Max: "What drew me to it was the love story - two people struggling with their reality. People are suspicious of love stories in films if they appear manufactured but this one is beautiful. When we hear testimony from the people who survived, love is the driving force in their quest for survival. That's what you see with Yuri and Natalka. Love that pushed them to endure that cold a little bit more, to walk that little bit further."
Feeling the weight of responsibility.
Samantha: "You want to be as truthful and honour that story as much of you can but obviously that's a pressure because it's a huge, huge part of history that's been kept under wraps for so long."
Max: "Ukraine's relationship with Russia is difficult, safe to say for hundreds of years there's been a very determined effort to dilute Ukrainian national identity and we see that again today. The more voices the Ukraine can have the better."
And finally - Max, what's it like having Jeremy Irons and Sinead Cusack as your mum and dad?
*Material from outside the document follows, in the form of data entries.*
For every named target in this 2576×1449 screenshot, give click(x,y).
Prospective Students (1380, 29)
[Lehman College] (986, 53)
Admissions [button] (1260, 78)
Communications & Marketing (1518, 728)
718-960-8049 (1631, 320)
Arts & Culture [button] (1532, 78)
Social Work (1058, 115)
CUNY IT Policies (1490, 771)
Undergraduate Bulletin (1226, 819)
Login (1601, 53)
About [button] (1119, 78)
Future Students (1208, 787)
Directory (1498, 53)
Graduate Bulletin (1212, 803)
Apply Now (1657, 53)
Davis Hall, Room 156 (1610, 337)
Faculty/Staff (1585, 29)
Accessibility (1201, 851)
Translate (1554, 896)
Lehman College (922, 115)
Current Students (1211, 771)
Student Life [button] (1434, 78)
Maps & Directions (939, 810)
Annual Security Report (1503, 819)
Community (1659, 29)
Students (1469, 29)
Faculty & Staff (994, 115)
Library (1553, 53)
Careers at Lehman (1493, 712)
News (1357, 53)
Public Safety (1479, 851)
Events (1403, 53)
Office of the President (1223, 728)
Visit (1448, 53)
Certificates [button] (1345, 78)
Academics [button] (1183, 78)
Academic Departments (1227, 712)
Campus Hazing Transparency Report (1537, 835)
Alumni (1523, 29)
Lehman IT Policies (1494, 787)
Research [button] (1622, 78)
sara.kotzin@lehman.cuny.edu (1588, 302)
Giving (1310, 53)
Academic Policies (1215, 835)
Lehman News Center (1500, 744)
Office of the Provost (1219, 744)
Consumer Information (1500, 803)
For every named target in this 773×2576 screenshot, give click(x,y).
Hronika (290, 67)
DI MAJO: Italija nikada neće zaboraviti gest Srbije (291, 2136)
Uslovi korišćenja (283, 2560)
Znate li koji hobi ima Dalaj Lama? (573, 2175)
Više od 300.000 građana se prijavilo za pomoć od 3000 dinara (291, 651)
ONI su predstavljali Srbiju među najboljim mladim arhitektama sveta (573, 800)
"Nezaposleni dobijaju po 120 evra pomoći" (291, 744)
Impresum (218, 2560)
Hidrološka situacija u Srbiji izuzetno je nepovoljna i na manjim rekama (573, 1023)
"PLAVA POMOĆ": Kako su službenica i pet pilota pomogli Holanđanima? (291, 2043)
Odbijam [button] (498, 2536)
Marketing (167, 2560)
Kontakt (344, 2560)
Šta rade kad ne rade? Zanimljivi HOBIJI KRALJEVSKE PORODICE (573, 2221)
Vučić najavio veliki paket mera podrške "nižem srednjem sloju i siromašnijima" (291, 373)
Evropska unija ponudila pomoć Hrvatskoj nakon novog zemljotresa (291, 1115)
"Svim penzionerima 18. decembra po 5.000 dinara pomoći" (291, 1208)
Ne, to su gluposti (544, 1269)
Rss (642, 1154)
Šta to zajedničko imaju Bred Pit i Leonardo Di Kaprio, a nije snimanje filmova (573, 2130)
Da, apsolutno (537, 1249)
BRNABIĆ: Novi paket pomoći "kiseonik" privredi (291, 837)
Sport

Max: "We don't talk about acting that much thank God because that would be horrible! They didn't try to put me off, the advice they gave me most was there will be good days and there will be bad days. That's an actor's life and prepare yourself emotionally, financially, spiritually for that. But then when they saw I was serious about it, they let me get on with it."
Bitter Harvest is released in UK cinemas on 24 February.